Der Anblick ist zwar faszinierend, doch wer beim Spazieren im Park eine zugesponnene Eiche entdeckt, sollte besser Abstand halten. Dort haben sich Insekten eingenistet, die für den Menschen gefährlich werden können.

Warum die „Geisterbäume“ im Schlosspark  gefährlich sind

Es war ein seltsames Bild, das sich Merkurist-Leserin Isabella vor wenigen Tagen beim Spazieren durch den Schlosspark bot: Feine spinnwebenartige Netze durchzogen einige Bäume. Isabella erinnerten die Pflanzen an „Geisterbäume“. In ihrem Snip fragt sie, warum die Bäume plötzlich so seltsam aussehen.

Raupen-Nester

Nähern können sich Parkbesucher den betroffenen Pflanzen im Moment nicht: Die Stadt hat die Bäume weiträumig abgesperrt - und zwar aus Sicherheitsgründen. Was nach geisterhaften Fäden zwischen Ästen und Zweigen aussieht, kann nämlich ganz schon gefährlich werden, warnt das Umweltamt der Stadt Wiesbaden.

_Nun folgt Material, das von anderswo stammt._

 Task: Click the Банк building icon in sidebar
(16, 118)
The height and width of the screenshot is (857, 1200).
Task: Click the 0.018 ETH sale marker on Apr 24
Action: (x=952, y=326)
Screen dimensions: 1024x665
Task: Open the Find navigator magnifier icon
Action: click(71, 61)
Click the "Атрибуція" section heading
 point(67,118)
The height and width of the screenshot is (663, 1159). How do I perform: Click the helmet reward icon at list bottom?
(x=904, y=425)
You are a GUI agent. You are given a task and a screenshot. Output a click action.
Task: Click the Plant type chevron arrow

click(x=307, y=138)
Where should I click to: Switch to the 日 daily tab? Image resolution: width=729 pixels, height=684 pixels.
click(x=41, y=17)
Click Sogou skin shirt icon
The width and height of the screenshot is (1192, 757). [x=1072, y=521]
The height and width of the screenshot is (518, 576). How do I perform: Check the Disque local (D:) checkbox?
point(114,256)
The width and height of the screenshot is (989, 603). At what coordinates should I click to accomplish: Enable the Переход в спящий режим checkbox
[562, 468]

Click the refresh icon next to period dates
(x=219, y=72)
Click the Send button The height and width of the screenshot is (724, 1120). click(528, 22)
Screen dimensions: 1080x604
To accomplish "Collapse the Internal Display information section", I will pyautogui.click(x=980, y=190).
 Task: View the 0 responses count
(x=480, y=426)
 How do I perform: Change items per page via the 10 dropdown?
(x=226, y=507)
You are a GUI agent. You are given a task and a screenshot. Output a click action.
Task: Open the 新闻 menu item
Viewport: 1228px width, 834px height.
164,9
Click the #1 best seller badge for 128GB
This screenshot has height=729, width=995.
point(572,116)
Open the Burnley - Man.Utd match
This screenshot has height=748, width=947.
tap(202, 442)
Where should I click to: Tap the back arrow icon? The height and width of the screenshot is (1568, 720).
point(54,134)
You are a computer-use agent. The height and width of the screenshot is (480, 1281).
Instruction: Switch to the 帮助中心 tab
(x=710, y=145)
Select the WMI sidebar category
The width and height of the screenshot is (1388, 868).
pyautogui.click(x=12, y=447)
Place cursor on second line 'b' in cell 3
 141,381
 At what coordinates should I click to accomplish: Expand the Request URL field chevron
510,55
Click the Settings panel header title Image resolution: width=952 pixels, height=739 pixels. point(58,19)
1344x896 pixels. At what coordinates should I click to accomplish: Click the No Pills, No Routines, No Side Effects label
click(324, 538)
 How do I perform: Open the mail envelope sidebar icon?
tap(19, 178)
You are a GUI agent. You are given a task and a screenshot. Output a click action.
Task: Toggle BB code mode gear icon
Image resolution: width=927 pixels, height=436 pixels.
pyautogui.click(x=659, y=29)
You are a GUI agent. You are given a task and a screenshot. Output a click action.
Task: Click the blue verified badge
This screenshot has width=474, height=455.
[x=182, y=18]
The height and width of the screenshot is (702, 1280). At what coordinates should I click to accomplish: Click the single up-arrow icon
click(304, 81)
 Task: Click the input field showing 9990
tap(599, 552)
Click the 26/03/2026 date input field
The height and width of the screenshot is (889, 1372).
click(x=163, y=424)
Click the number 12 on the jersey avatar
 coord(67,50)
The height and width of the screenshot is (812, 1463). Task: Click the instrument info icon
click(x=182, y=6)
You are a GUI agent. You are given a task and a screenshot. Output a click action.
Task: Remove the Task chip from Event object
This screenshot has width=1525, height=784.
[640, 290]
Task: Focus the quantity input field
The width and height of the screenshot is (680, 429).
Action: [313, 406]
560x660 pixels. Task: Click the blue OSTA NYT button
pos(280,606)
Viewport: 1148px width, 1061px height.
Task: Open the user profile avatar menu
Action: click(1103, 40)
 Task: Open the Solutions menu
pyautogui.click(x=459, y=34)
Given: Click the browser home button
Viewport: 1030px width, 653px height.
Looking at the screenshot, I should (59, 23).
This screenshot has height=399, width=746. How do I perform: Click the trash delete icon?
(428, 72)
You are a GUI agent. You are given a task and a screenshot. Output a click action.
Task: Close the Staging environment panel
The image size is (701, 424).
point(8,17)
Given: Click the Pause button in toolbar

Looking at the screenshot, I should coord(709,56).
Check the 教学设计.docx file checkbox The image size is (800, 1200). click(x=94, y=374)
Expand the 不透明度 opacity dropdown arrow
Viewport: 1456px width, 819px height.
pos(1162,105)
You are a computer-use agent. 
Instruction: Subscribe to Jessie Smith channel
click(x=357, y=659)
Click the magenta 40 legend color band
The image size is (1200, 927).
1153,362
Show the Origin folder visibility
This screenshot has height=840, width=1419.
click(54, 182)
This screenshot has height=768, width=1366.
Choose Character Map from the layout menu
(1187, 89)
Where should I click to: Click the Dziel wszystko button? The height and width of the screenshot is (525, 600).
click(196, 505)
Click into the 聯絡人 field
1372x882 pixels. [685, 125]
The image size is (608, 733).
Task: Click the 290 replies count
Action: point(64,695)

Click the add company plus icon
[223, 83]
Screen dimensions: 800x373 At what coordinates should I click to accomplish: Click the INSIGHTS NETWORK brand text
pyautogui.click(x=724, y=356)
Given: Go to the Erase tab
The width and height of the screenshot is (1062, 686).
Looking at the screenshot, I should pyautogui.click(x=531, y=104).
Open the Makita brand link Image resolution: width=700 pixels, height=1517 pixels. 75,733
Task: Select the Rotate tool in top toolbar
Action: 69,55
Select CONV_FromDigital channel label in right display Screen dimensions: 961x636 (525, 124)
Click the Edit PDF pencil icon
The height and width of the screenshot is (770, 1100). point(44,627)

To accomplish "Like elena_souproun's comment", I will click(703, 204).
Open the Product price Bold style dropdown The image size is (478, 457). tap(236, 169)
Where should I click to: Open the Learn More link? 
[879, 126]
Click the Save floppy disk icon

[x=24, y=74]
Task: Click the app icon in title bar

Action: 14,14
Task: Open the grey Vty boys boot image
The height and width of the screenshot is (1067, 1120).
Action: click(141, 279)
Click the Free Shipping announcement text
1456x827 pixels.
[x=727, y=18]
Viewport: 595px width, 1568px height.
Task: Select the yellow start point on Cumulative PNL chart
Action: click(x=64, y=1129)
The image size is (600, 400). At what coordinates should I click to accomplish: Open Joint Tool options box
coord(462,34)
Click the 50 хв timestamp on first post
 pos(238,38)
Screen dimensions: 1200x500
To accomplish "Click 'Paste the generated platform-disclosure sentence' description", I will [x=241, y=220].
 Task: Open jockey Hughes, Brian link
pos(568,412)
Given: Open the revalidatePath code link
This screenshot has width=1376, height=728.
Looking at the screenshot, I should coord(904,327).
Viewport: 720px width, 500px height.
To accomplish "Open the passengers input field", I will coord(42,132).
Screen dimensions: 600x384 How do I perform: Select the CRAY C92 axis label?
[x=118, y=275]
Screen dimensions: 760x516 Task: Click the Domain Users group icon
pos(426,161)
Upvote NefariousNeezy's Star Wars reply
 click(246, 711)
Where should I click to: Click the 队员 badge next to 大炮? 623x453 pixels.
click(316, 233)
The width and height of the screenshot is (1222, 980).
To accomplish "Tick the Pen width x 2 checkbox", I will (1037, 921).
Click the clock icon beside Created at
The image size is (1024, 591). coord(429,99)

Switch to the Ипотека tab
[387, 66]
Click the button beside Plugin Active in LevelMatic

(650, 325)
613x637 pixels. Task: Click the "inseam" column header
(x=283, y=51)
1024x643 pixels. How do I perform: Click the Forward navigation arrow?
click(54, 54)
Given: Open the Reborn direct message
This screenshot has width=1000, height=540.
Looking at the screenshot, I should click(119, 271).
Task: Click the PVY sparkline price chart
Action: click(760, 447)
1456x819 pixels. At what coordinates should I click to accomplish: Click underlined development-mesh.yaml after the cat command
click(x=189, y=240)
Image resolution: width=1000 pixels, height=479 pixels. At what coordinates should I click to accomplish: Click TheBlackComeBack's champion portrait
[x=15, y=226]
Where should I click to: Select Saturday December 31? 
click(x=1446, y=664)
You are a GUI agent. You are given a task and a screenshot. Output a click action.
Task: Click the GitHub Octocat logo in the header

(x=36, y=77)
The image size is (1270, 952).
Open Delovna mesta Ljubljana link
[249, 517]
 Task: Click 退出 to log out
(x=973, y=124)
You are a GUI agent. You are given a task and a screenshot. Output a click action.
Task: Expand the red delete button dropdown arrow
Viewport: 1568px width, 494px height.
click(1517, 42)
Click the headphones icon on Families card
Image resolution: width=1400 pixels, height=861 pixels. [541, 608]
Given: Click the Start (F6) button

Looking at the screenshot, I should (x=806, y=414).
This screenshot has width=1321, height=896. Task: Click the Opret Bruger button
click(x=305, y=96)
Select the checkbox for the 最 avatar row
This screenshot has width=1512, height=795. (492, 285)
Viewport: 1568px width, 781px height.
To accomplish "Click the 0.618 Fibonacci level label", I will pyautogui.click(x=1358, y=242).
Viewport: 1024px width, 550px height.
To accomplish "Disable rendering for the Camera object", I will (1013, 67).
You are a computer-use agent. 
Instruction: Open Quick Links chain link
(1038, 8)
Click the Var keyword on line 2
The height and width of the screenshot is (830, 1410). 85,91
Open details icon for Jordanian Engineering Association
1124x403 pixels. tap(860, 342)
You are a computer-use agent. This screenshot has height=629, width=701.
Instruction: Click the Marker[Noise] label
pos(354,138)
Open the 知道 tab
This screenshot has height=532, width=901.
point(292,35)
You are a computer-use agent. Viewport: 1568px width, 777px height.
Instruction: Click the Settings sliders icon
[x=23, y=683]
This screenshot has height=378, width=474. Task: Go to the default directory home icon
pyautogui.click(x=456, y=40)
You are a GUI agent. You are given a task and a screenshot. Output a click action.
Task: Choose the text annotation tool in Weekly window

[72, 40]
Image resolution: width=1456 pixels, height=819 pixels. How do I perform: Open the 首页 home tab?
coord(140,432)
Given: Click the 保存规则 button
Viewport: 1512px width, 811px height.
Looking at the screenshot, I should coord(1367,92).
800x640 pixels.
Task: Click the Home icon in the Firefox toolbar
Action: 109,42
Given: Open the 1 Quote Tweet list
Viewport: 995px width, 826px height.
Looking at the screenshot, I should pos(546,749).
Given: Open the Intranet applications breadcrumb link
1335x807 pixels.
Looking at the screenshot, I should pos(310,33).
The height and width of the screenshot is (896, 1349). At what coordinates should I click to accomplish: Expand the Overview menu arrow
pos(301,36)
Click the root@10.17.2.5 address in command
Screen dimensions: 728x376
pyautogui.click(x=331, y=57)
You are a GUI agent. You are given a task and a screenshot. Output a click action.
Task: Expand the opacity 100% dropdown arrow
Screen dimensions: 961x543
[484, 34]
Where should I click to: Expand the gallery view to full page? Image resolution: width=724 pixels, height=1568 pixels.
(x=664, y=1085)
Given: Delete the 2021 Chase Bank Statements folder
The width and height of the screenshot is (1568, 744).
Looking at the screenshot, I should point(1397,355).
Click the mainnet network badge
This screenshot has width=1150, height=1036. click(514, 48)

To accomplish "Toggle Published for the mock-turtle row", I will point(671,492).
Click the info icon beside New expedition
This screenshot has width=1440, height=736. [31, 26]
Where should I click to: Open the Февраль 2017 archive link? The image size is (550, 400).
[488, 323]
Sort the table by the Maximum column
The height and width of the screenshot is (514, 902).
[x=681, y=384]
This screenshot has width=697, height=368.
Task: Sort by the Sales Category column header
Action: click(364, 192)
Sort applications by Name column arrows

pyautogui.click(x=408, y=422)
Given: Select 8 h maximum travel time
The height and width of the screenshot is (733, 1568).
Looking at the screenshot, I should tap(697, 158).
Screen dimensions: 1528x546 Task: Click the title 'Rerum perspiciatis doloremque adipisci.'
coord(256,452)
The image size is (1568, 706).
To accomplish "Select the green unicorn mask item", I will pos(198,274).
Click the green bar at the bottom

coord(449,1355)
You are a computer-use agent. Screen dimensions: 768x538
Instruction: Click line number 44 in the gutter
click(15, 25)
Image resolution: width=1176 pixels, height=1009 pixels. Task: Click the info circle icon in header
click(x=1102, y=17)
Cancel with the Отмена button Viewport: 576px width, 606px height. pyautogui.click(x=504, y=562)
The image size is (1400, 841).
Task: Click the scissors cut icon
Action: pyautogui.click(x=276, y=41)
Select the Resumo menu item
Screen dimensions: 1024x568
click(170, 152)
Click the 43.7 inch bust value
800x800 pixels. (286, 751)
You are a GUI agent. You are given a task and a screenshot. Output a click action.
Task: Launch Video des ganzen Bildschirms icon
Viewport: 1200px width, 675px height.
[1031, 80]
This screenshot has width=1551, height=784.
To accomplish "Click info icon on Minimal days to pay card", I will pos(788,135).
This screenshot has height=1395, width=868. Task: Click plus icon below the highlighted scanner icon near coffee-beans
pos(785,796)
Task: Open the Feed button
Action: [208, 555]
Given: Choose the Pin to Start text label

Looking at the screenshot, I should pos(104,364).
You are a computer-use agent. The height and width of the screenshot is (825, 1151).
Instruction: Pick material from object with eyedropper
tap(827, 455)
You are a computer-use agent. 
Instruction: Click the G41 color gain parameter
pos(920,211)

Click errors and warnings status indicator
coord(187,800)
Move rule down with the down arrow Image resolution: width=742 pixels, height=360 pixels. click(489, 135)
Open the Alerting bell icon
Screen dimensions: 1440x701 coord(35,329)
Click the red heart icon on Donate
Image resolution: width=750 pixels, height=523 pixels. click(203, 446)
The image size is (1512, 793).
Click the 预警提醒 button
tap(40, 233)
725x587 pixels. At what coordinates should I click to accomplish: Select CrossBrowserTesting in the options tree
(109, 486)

„Die Raupen sind zwar nicht für die Bäume gefährlich, bilden aber ein Gefahrenpotenzial für den Menschen“ - Andreas Kowol, Umweltdezernent

In den Bäumen hat sich der Eichen-Prozessionsspinner niedergelassen. Dabei handelt es sich um einen Nachtfalter, der in Hessen immer mehr heimisch wird. Im Moment schlüpfen die Larven der Insekten in den netzartigen Fäden. „Die Raupen sind zwar nicht für die Bäume gefährlich, bilden aber ein Gefahrenpotenzial für den Menschen“, warnt Umweltdezernent Andreas Kowol (Grüne).

Giftige Härchen

Weil die Körper der Raupen mit feinen giftigen Härchen besetzt sind, können sie bei Hautkontakt bei vielen Menschen allergische Reaktionen auslösen. Diese können von einem brennenden Ausschlag bis zu einem allergischen Schock reichen. Insgesamt rund 1500 Bäume in der gesamten Stadt wurden deshalb in den vergangenen Tagen abgesperrt. Dabei handelt es sich - wie der Name der Tiere schon verrät - um Eichen. Denn die Blätter des Baumes dienen den Larven als Nahrung und bilden so den perfekten Standort für die Nester.

Das Umweltamt trifft aber noch weitere Vorkehrungen während der Schlupfzeit. „Mit der Durchführung von prophylaktischen Spritzungen beugt die Stadt den Gesundheitsgefahren durch die Raupen des Eichen-Prozessionsspinners vor“, sagt Kowol. Mit dem Mittel sollen vor allem gesundheitliche Risiken gemindert werden, sodass kein Wiesbadener beim Picknick im Park oder beim Spielen auf dem Spielplatz versehentlich mit den giftigen Raupen in Kontakt kommt.

Doch nicht alle Bäume, in denen sich Netze finden, sind vom Eichenprozessionsspinner befallen. Auch andere Insekten können ähnliche Nester in Sträuchern hinterlassen. Die Eichen, die von den giftigen Raupen befallen sind, stehen unter Beobachtung durch die Stadt. Sie sind durch Absperrungen entsprechend gekennzeichnet.

Hilfe holen

Wer im späten Frühjahr oder im Sommer ein Nest des Eichen-Prozessionsspinners entdeckt, sollte Abstand halten und gegebenenfalls schnell Hilfe holen. Zu erkennen sind befallene Bäume an den netzartigen Fäden, die die Raupen - oft innerhalb weniger Stunden - spinnen. Wer einen Befall im öffentlichen Raum bemerkt, kann sich an die Feuerwehr wenden. Zur Bekämpfung von Eichen-Prozessionsspinnern auf privaten Flächen steht eine Liste mit Firmen auf der Homepage der Stadt Wiesbaden bereit. Weitere Beratung bietet der Umweltladen in der Luisenstraße 19 an.